American Individual

With this, I tried to focus on the American ideal individual and what the culture often saw and sought with its freedom to act and be individualistic. Starting with the man that started it all, it goes through paintings of people, scenery, and even legends. Take a look.

Well, one obvious association is that there is only one individual in the painting. But also Washington seems to be representing the American ideal person: standing straight and tall rather than easily sitting, wielding a sword for might and courage, and extending a hand toward anyone to show acceptance and freedom.
I thought this one worked in reverse. While there are individuals acting according to their pleasures and desires, I feel that the activities, likely reading and painting, are those expected of women at the time. They are seemingly stuck in their role and have to follow it, unable to express their true individuality. But for all I know, maybe this was an expression of their true selves. Who knows.
I'm not exactly sure why this one speaks individuality to me. Perhaps the uniqueness look of the split watermelon (which is slightly brown and rotted-looking around the edges). Judging from the date, this was right around or after the War of 1812. It could be that the massive watermelon is Britain and the smaller, more whole fruit is America, staying united and together, expressing its individuality and unwillingness to break.
I will admit, the title is what first drew me here. However, this work kind of reminds me of Rip Van Winkle: a man lazying about, smoking, indulging in his vices, showing his independence. In a way, he kind of reminds me of a hobbit from Middle Earth . . . yeah, he kind of does look like Bilbo. Huh.
In a way, this could be seen as an expression of the American individual as this one is standing apart from the others, doing its own thing and trying to make its way through life. But it also carries some extra burdens on its back, the birds. No doubt they aren't much, but the cow certainly doesn't seem to mind and takes it on. I think this fits the mindset and attitude of the American individual.
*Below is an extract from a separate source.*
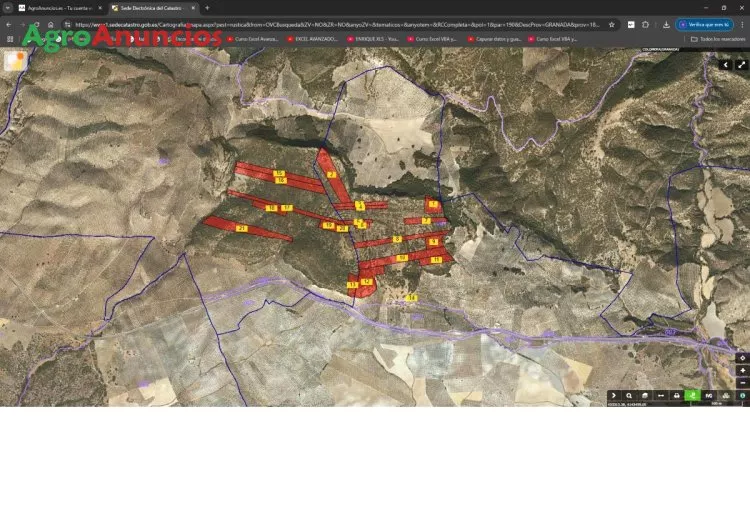Click the info icon in map toolbar
The width and height of the screenshot is (750, 530).
(742, 396)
Okay, if this doesn't show the power and uniqueness of the individual, I don't know what does. The often seemingly unfitting placement of colors and shapes express true individualistic thought and vision.
Well, the sea eagle is not nearly as majestic as the bald eagle, one of the symbols of America, but it seems to have a similar connotation. The bird is straight and tall, facing whatever direction it will go with resolution and determination. Plus, the bird is apparently of the Washington variety so I'd bet there is a correlation.
Ah, the classic tale of the chase between Crane and the Headless Horseman. This legend remains incredibly famous and one of the most ingrained in American culture and identity. This speaks more, I'd say, to the collective cultural love of tales of individuals struggling through their experiences and lives. This is the story of a man and his particular, unique life. That is the American tale and the individual identity.